▶ TASK BRIEF: Lines from the one containing "The image size is (1513, 669)." through the last one in the data below: write them out word for word, and only them.

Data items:
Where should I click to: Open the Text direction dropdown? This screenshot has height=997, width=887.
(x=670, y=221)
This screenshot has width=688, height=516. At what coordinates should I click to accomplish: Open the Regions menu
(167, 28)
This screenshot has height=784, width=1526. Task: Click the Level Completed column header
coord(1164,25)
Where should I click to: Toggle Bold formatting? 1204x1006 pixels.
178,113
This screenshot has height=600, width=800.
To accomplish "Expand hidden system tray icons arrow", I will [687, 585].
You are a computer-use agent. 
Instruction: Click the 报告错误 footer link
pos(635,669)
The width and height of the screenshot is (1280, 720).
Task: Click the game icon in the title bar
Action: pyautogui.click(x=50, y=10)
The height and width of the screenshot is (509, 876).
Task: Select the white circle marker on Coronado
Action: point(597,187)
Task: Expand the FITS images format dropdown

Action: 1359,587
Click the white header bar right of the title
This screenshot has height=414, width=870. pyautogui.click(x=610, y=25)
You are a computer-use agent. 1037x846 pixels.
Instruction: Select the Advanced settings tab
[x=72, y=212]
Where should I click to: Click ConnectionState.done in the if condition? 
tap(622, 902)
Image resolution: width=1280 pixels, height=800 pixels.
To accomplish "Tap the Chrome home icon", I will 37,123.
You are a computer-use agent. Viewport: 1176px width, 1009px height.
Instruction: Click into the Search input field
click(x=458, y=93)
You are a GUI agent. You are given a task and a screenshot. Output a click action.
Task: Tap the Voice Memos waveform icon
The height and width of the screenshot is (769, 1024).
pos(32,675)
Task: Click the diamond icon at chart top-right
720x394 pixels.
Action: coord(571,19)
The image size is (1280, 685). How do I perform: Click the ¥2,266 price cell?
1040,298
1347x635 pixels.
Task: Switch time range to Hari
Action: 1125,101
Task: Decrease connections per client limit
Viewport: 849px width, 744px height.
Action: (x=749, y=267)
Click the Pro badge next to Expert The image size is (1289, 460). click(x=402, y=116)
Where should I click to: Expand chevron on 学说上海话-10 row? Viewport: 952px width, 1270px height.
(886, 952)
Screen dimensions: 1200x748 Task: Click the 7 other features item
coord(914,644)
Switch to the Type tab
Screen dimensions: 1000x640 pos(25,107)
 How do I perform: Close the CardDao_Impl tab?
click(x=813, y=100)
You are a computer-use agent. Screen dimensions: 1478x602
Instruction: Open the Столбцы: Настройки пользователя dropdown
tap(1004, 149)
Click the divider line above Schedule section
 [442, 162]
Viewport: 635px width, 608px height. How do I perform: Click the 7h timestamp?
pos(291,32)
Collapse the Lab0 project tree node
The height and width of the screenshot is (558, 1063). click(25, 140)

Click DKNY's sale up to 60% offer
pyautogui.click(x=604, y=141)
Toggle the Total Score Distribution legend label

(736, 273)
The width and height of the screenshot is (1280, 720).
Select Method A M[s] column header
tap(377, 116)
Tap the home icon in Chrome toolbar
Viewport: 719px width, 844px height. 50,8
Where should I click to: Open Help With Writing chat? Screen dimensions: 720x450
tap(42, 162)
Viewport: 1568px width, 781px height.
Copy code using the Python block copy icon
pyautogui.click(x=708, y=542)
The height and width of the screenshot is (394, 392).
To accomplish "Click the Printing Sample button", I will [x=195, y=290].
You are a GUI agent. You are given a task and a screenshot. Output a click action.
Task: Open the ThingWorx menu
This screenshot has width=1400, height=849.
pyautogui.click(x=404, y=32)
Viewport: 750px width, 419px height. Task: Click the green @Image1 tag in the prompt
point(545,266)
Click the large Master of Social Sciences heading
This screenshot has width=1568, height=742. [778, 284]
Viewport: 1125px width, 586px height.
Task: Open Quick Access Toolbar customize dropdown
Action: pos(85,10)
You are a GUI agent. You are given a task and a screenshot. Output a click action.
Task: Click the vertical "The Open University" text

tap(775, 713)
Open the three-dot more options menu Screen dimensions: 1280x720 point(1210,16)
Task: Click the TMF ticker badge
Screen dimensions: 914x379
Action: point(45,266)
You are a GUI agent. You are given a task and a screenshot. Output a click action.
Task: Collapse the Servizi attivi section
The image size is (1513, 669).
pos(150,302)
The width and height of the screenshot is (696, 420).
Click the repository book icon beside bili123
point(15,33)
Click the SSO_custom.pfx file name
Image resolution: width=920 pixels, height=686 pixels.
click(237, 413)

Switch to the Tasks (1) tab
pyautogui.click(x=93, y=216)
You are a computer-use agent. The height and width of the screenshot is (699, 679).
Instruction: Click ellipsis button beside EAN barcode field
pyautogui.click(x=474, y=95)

▶ TASK ANSWER:
The image size is (1513, 669).
pos(150,302)
The width and height of the screenshot is (696, 420).
Click the repository book icon beside bili123
point(15,33)
Click the SSO_custom.pfx file name
Image resolution: width=920 pixels, height=686 pixels.
click(237, 413)

Switch to the Tasks (1) tab
pyautogui.click(x=93, y=216)
You are a computer-use agent. The height and width of the screenshot is (699, 679).
Instruction: Click ellipsis button beside EAN barcode field
pyautogui.click(x=474, y=95)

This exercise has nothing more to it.